= What is needed =
Repeat all the records exactly, omitting pictures.

= Material for this task =
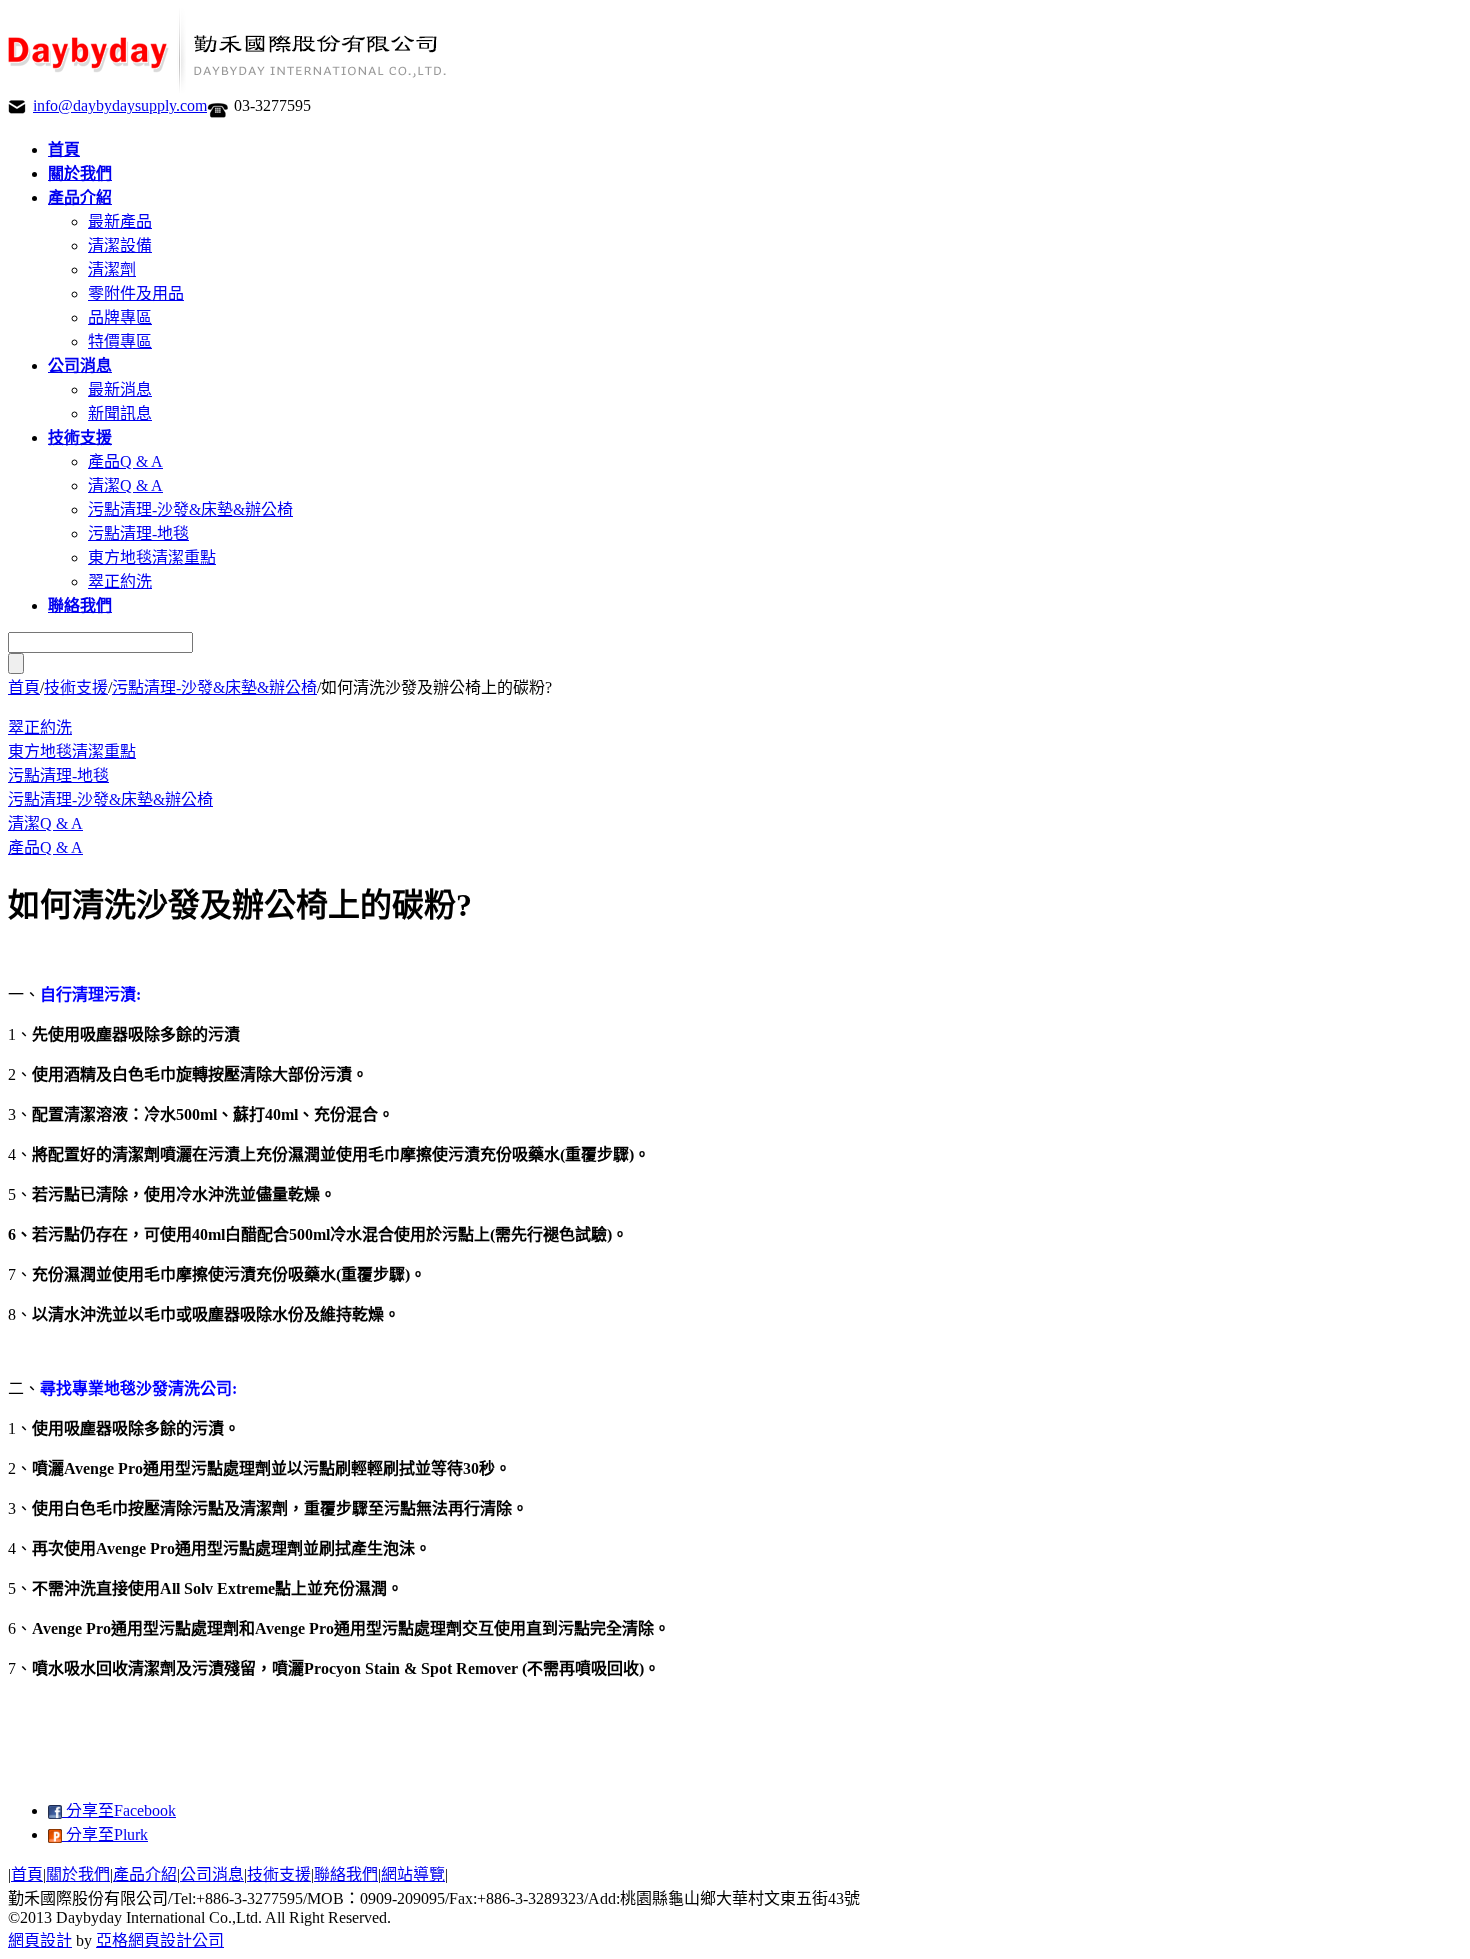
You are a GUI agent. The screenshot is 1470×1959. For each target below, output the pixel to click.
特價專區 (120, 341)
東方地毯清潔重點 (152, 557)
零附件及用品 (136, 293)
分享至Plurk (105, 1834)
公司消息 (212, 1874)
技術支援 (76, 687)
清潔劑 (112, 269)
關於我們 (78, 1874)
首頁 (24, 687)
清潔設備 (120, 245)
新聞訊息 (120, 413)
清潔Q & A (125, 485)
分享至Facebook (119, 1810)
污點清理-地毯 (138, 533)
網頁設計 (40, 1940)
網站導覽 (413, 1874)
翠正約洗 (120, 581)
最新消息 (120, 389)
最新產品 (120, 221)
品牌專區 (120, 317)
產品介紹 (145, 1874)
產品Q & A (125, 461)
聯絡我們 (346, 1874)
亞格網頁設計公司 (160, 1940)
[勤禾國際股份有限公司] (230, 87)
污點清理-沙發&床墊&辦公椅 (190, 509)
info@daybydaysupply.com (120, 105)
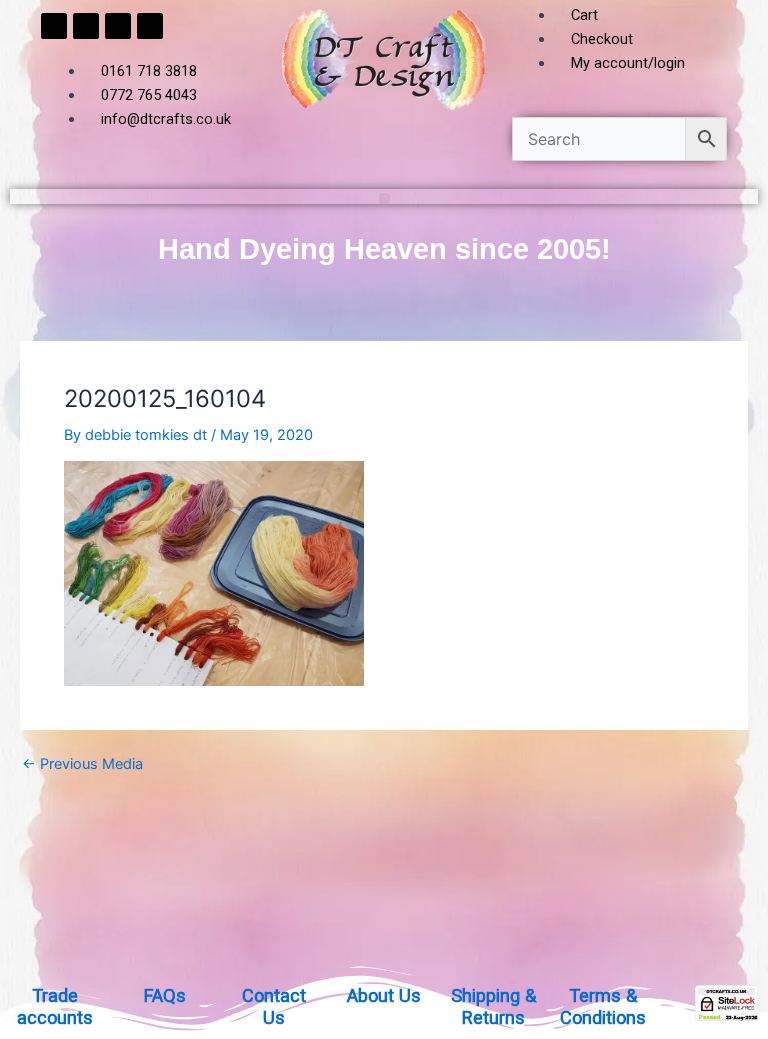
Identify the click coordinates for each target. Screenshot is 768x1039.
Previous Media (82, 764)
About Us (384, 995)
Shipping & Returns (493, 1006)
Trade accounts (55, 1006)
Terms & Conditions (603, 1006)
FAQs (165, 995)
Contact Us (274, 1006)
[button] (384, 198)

= Exercise solution =
You are a GUI agent. The screenshot is 1470×1959. For each target below, output the pixel to click.
特價專區 (120, 341)
東方地毯清潔重點 (152, 557)
零附件及用品 (136, 293)
分享至Plurk (105, 1834)
公司消息 (212, 1874)
技術支援 (76, 687)
清潔劑 (112, 269)
關於我們 (78, 1874)
首頁 (24, 687)
清潔設備 (120, 245)
新聞訊息 (120, 413)
清潔Q & A (125, 485)
分享至Facebook (119, 1810)
污點清理-地毯 (138, 533)
網頁設計 (40, 1940)
網站導覽 (413, 1874)
翠正約洗 (120, 581)
最新消息 (120, 389)
最新產品 (120, 221)
品牌專區 (120, 317)
產品介紹 (145, 1874)
產品Q & A (125, 461)
聯絡我們 (346, 1874)
亞格網頁設計公司 (160, 1940)
[勤禾國際股份有限公司] (230, 87)
污點清理-沙發&床墊&辦公椅 (190, 509)
info@daybydaysupply.com (120, 105)
Identify the click coordinates for each target. Screenshot is 768x1039.
Previous Media (82, 764)
About Us (384, 995)
Shipping & Returns (493, 1006)
Trade accounts (55, 1006)
Terms & Conditions (603, 1006)
FAQs (165, 995)
Contact Us (274, 1006)
[button] (384, 198)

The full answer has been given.